In June 2010, the 500-kb Stuxnet malware infected around 14 industrial sites in Iran in a three-phase attack. From Microsoft OS computers and networks, then to Siemens Step 7 systems used for programming industrial control systems, and on to logic controllers. Stuxnet is reported to have destroyed many centrifuges in the Natanz uranium enrichment facility in Iran.
- Social engineering attack is an attack that targets social interaction to gain unauthorized access to valuable information by tricking victims into taking certain actions. Social engineering attacks broadly cover a number of threats. The most common form of social engineering attack is phishing which in 2020 alone accounted for up to 90% of enterprise breaches. Others include
- Quid pro quo
In 2019, Toyota Boshoku Corporation suffered losses to the tune of $37 million after falling victim to a business email compromise that swayed its finance executive to update a new bank account information for its recipient account.
- Distributed denial of service attack (DDoS). Cybercriminals use this technique when they intend to deny legitimate users of a system, network, or online service by overloading them with more traffic than they can handle. This prevents normal operations of the systems, ultimately stopping an organization from delivering services.
- A man-in-the-middle attack is a type of attack that intercepts data transmission or communication between two terminals pretending to be legitimate participants with the aim of obtaining the data being transferred.
- SQL injection is a type of attack that targets databases and is common in this era of big data. Attackers gain control of and/or steal data from databases by taking advantage of their vulnerabilities.
Steps to developing a solid cybersecurity strategy
A good cybersecurity strategy will help organizations prevent damage costs associated with cyberattacks. Certainly, the damages as a result of these attacks go far beyond financial loss to loss of customer trust and reduced business economic value.

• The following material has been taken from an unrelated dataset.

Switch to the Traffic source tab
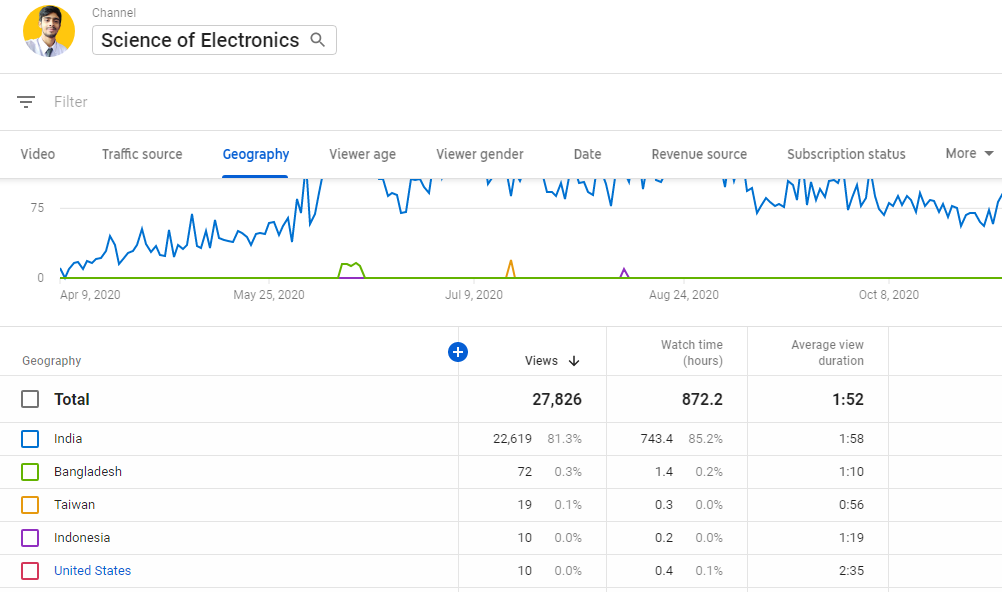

Organizations can take the following steps to mitigate cybersecurity risks.
It may not be enough to have policies and good practices. Part of implementing a good cybersecurity strategy is creating awareness of risks and of the measures put in place to mitigate the risks. Also, training and educating all employees and system users about following the policies is essential. This ensures that the policies put in place are not merely a set of rules but a culture and best practices that everyone can identify with. Training should be practical and include simulations for them to be effective.
Risk management encompasses asset management, identity management, threat management, access management, and security controls. Running risk assessments from time to time helps identify risks and vulnerabilities within the systems, networks, servers, and others while also projecting the impact of such risks occurring. Risk assessments include vulnerability scans and penetration testing.
Effective data management involves identifying and organizing all data under the custody of the organization, evaluating access and access rights for different groups of people or individuals, and establishing proper access controls.
- Incident management and disaster recovery
Incident management refers to the policies and procedures put in place to respond to risks whenever they occur. This should come with measures that can be taken to ensure business recovery and continuity in the event of a cybersecurity incident. This final step requires proper planning and involvement of the right stakeholders.